Admin posted on September 18, 2009 15:29

Part three of this series of posts on deleting data will cover monitoring the rows that get deleted, and part four goes over server monitoring (locking, waits, etc.). If you haven’t gone over the first two in the series, you might want to now. Make sure and run these scripts in the order that they appear, and for crying out loud please don’t use any of these scripts on any production table until you have tested and tweaked the process.  I don’t want a mailbox full of nasty complaints that you’ve completely removed all of the data from all of the tables in your production backups and that you have requested my home address.  This is a proven technique that I have used in production, but it is only a replica – I most likely left out something important.

 

 

STEP (1) -   CREATE OUR DATA
Let’s create our test data by running the script that we previously had.  I have this set to 25 million rows.

 

SET NOCOUNT ON

SET TRANSACTION ISOLATION LEVEL READ UNCOMMITTED

 

IF OBJECT_ID ('tempdb..##t1') IS NOT NULL

    DROP TABLE ##t1;

GO

CREATE TABLE ##t1 (a int IDENTITY NOT NULL PRIMARY KEY, b char (10))

go

SET ROWCOUNT  25000000

INSERT INTO ##t1 (b)

SELECT 'a'

FROM

    (SELECT 1 as Col

    FROM sys.syscolumns A, sys.syscolumns b) as Records

GO

SET ROWCOUNT 0

 

 

 

 

STEP (2)  - BUILD OUR CONTROL TABLE

This table, dbo.Chunksize, will hold values that will drive our delete script and help out with our reporting and monitoring.  The trigger has been placed on the table allow only one row in the table;  if more than one row were inserted, the calculations for reporting would be jacked.

 

 

IF OBJECT_ID('Chunksize') IS NOT NULL

       DROP TABLE Chunksize

go

CREATE TABLE  Chunksize

        (id int identity (1,1) NOT NULL

        ,Chunk int

       ,Target int

       ,TotalBeginningRowcount int

       ) 

GO

CREATE TRIGGER  [tr_OneRowOnChunksize]

ON Chunksize

FOR INSERT

AS

BEGIN

       DECLARE @Rows int

 

       SELECT @Rows = COUNT(1)

       FROM Chunksize

 

       IF (@Rows != 1)

       BEGIN

              RAISERROR ('Error!!! One row allowed to avoid invalid results!', 15, 2)

              ROLLBACK

              RETURN

       END

END

GO

   

 

-- Initial insert of Chunksize
INSERT Chunksize (Chunk, Target, TotalBeginningRowcount)

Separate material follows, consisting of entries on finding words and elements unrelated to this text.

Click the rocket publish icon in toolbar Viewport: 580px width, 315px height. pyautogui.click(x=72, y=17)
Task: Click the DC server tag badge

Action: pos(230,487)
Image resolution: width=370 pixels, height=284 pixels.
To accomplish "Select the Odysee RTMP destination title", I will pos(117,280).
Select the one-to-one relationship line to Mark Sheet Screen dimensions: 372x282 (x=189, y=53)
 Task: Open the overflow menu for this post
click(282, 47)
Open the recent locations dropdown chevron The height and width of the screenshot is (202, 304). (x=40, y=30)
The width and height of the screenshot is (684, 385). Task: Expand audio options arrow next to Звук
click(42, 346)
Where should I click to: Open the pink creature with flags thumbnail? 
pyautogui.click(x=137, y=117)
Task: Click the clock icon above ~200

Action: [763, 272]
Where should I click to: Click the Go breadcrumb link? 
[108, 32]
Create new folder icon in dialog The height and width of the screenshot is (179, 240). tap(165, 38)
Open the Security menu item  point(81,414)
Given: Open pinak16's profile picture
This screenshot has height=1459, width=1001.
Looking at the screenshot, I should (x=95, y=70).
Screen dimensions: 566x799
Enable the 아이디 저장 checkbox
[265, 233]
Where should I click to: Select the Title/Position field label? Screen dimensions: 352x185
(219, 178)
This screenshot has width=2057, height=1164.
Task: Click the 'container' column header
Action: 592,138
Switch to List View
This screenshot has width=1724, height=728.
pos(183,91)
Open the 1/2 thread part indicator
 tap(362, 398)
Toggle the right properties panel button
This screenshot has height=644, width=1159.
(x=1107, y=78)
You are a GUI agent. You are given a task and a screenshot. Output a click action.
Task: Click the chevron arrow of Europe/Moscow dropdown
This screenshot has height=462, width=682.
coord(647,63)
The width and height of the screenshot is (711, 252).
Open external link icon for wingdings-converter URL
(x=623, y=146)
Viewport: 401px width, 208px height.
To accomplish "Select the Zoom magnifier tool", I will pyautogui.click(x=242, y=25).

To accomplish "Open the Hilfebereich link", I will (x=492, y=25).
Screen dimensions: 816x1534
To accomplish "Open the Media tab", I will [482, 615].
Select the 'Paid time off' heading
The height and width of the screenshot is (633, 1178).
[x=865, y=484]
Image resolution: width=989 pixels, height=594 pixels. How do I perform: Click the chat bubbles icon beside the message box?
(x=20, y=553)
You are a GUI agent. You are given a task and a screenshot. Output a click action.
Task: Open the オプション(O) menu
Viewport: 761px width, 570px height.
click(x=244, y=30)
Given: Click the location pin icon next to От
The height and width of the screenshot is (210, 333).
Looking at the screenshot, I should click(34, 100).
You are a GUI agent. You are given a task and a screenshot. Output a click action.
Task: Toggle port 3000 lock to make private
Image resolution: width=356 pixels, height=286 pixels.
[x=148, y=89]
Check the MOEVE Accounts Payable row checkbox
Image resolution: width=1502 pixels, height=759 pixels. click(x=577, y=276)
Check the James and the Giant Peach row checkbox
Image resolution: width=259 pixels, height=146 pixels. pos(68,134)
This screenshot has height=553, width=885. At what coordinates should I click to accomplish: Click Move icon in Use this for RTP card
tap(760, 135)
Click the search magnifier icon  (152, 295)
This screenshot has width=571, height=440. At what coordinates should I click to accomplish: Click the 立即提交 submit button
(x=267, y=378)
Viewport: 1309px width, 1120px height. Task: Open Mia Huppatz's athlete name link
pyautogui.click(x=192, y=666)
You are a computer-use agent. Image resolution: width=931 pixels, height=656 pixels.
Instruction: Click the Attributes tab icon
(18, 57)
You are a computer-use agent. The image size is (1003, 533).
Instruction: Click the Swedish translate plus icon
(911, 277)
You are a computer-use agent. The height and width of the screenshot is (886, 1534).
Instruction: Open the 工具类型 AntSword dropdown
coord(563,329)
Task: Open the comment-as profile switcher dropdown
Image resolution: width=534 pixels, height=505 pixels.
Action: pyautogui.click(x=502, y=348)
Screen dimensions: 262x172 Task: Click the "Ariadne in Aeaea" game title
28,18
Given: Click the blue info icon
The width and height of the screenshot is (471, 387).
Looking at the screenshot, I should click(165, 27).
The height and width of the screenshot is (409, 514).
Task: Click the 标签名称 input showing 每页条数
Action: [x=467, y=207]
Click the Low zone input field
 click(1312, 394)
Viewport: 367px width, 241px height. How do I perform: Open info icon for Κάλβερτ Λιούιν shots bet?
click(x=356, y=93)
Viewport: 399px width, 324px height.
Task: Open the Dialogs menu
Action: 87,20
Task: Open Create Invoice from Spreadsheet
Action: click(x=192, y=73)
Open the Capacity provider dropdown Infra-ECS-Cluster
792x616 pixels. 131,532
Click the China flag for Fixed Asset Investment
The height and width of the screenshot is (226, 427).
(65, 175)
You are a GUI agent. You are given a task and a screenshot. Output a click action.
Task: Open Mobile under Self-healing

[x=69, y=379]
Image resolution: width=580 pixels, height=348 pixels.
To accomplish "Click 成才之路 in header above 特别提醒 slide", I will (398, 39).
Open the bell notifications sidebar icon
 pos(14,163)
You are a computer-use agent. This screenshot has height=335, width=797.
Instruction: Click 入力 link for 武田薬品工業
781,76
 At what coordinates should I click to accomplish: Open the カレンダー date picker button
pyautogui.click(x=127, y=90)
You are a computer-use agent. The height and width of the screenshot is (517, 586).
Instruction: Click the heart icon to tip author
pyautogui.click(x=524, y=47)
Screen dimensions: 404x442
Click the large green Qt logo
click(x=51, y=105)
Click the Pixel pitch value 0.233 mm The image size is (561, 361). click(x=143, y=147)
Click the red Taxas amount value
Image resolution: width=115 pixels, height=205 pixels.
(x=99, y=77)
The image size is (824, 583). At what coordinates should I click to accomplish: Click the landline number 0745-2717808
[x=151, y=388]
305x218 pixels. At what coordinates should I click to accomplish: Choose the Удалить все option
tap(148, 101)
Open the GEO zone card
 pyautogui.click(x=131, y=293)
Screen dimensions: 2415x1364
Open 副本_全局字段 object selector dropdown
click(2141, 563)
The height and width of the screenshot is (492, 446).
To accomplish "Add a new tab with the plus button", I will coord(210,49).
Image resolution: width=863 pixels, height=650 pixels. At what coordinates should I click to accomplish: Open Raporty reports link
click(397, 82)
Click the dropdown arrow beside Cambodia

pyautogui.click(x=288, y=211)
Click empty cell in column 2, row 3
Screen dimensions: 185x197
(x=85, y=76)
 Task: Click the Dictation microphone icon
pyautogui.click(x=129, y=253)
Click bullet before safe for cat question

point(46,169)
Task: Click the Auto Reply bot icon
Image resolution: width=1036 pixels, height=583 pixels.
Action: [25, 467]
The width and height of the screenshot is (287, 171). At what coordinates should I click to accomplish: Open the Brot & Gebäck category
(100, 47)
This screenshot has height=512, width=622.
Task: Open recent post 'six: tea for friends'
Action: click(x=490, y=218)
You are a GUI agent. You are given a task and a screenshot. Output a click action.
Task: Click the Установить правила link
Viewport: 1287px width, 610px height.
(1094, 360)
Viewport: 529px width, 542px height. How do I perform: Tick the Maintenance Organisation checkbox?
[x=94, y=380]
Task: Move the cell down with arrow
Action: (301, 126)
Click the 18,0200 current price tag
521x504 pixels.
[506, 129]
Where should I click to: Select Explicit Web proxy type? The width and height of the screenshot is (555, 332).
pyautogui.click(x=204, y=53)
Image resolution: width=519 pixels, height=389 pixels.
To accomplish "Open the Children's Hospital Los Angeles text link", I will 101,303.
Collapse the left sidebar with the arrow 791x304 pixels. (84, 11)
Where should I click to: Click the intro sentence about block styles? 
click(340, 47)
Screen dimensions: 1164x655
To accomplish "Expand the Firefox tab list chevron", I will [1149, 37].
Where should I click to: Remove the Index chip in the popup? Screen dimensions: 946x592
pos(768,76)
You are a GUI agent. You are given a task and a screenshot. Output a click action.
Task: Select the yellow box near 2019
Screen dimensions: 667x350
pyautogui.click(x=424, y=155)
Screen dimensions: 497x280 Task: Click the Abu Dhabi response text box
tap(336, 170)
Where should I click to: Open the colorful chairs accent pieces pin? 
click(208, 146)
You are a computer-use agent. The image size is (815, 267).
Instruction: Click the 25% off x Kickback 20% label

SELECT   1 as InitialChunk -- Can change this later as script runs

        , 7000000 as Target -- Total # of rows we want to delete.

        , (SELECT COUNT (1) FROM ##t1)  -- Beginning rowcount in table.

GO

 

SELECT * From Chunksize

 

GO

 

 

This is the initial seed to the table; a value of 1 for the initial chunk of data to be deleted in each iteration of the loop, a value of our target number of rows that we wish to delete, and a beginning count of rows in the table for later reporting calculations. So, let’s say that you had a table of 150 million rows, and you wanted to delete 30 million rows, you would put the target to 30 million, and set the initial chunk to whatever you like (I usually start with 1, and then gradually move this up.  If you start too big, you could begin blocking users right off that bat…something to avoid).

 

 

STEP (3)   -  Build the reporting table and Seed the Results table

 

Run these two scripts together to seed the reporting table.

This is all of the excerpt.